Diabetes grips over 77 million Indians, turning everyday food choices into high-stakes decisions. At the heart of the confusion: potatoes versus sweet potatoes. Social media buzz labels potatoes as toxic and elevates sweet potatoes to miracle status. But experts urge a nuanced view—it’s about science, not extremes.
Glycemic index reigns supreme in this battle. Potatoes, particularly boiled varieties, boast a high GI around 80-90, prompting swift sugar surges. Indian potato breeds vary widely; select low-starch types and avoid frying to mitigate risks. Chilled boiled potatoes transform via retrogradation, forming resistant starch that digests slower.
Sweet potatoes flip the script with a moderate GI of 44-61, thanks to abundant fiber that brakes sugar release. Their nutrient profile shines: beta-carotene for immunity, antioxidants against oxidative stress, and vitamins bolstering insulin function. No wonder they’re a staple in diabetes meal plans worldwide.

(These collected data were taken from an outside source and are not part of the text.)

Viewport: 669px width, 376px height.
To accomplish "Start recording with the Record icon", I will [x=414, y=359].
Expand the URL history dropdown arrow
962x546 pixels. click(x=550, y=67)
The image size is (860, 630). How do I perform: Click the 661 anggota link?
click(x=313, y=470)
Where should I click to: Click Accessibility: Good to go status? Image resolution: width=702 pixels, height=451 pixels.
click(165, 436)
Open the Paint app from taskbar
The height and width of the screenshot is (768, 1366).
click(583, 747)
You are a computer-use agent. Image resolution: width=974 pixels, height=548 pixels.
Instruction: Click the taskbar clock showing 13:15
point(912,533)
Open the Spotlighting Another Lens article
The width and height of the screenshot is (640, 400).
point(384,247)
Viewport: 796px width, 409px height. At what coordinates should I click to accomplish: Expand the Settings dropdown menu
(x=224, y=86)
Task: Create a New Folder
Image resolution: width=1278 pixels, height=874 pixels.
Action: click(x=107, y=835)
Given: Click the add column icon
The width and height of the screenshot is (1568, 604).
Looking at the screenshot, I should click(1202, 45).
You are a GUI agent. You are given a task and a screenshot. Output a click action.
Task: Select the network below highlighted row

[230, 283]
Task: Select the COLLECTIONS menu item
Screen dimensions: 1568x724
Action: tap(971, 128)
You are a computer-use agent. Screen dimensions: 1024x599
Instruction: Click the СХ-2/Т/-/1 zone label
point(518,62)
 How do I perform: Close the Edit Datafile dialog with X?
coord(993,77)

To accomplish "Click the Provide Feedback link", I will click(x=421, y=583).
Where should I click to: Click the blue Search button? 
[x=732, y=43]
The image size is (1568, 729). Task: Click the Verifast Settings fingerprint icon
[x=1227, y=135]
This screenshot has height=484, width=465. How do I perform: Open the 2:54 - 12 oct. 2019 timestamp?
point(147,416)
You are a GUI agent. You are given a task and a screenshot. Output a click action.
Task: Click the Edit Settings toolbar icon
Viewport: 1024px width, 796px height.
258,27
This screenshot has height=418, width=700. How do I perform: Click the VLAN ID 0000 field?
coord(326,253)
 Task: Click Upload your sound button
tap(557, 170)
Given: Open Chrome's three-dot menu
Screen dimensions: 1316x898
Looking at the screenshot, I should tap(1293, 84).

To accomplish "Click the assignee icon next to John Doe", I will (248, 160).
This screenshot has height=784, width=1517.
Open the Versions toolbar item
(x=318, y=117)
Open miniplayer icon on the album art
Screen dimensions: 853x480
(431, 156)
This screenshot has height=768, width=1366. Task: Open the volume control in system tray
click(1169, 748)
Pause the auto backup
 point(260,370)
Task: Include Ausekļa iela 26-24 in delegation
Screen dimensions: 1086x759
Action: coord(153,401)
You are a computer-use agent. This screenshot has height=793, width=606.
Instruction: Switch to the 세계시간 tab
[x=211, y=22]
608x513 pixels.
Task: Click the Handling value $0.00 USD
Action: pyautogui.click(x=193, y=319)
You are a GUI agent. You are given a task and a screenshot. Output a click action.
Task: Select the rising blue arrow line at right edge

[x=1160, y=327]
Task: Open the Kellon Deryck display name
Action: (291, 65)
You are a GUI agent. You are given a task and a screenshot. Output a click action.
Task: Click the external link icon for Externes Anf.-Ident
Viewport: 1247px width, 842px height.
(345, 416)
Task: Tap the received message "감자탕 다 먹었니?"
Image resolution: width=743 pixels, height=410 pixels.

Studies affirm sweet potatoes edge out potatoes for glycemic control, but excess of either spells trouble due to carb loads. Integrate potatoes sparingly—steamed with proteins and greens. The Indian Council of Medical Research advocates holistic strategies: diverse plates, measured servings, physical activity. Ditch the all-or-nothing mindset; embrace informed choices for lasting wellness.